In occasione della tappa messinese di domenica, i due campioni hanno deciso di mettere all'asta le proprie maglie su ebay per realizzare una raccolta di fondi che servirà a trovare una cura contro la complessa patologia
La tappa messinese del Giro D’Italia non dovrà essere ricordata solo per le polemiche che hanno contraddistinto la fase preparatoria, ma anche per la solidarietà. In occasione del percorso “Messina-Etna”, infatti, i campioni Vincenzo Nibali e Gianni Visconti hanno deciso di donare al Fondo Amici di Edy, saranno messe all’asta su Ebay per realizzare una raccolta di fondi che servirà a trovare una cura contro la distrofia muscolare di Duchenne. L’evento, organizzato in collaborazione con le due società sportive, nasce con il sostegno del vincitore della Vuelta, Nibali, della Liquigas – Cannondale, e del campione italiano Giovanni Visconti, della Farnese Vini – Neri Sottoli, che gareggia con la maglia tricolore dedicata ai 150° dell’Unità d’Italia.

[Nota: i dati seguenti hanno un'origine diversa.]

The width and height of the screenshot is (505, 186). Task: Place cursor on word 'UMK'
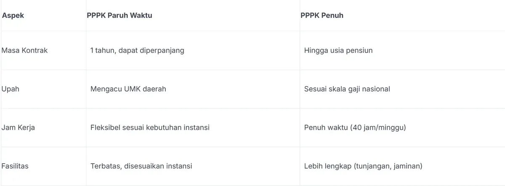click(131, 89)
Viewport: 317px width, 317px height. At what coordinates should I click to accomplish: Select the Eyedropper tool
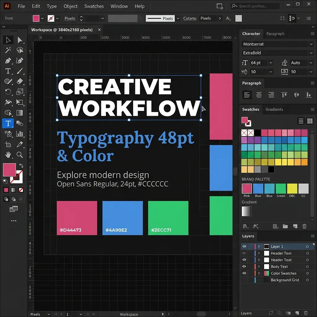(x=20, y=144)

Questo evento di solidarietà, legato al Giro d’Italia, è un nuovo speciale appuntamento che il campione Nibali, testimonial del Fondo Amici di Edy, promuove per aiutare Maurizio Guanta, il papà di Edy, nella raccolta fondi che servirà a finanziare un programma di ricerca che individui un approccio terapeutico per tutti quei bambini che, come suo figlio, presentano delle mutazioni genetiche meno comuni.
“E’ con grandissimo piacere e orgoglio che regalo la mia maglia al Fondo Amici di Edy per questa iniziativa. – ha dichiarato Vincenzo Nibali – Ho la fortuna di collaborare da tempo con Maurizio Guanta e l’associazione per aiutare il piccolo Edy: invito tutti i tifosi, gli appassionati di ciclismo e chi volesse sostenere la loro campagna in favore del piccolo Edy di non far mai mancare il proprio appoggio. Forza Edy!”. La Distrofia Muscolare di Duchenne e Becker (DMD e DMB) è una malattia genetica causata da un’alterazione del gene della Distrofina, localizzato sul cromosoma X. Nell’età adulta, la degenerazione muscolare determina una grave compromissione del muscolo cardiaco, del diaframma e dei muscoli intercostali fino a rendere necessaria l’assistenza respiratoria. Attualmente, non esiste una cura specifica ma un trattamento da parte di una equipe multidisciplinare che ha consentito di migliorare le condizioni generali e raddoppiare le aspettative di vita. Si stima che in Italia siano circa 5.000 le persone affette dalla patologia.
Parent Project Onlus, l’associazione di genitori fondata nel 1996, è impegnata nel finanziamento della ricerca scientifica e riveste un ruolo fondamentale nello studio di interventi mirati a sostenere le persone affette dalla distrofia di Duchenne e Becker e le loro famiglie. Dal 2002 ha aperto il Centro Ascolto Duchenne (CAD), un servizio gratuito che fornisce informazioni e del quale possono beneficiare tutti gli specialisti interessati all’approfondimento. Il CAD ha sede in Lombardia, Piemonte, Marche, Lazio, Puglia, Sardegna, Calabria e Sicilia.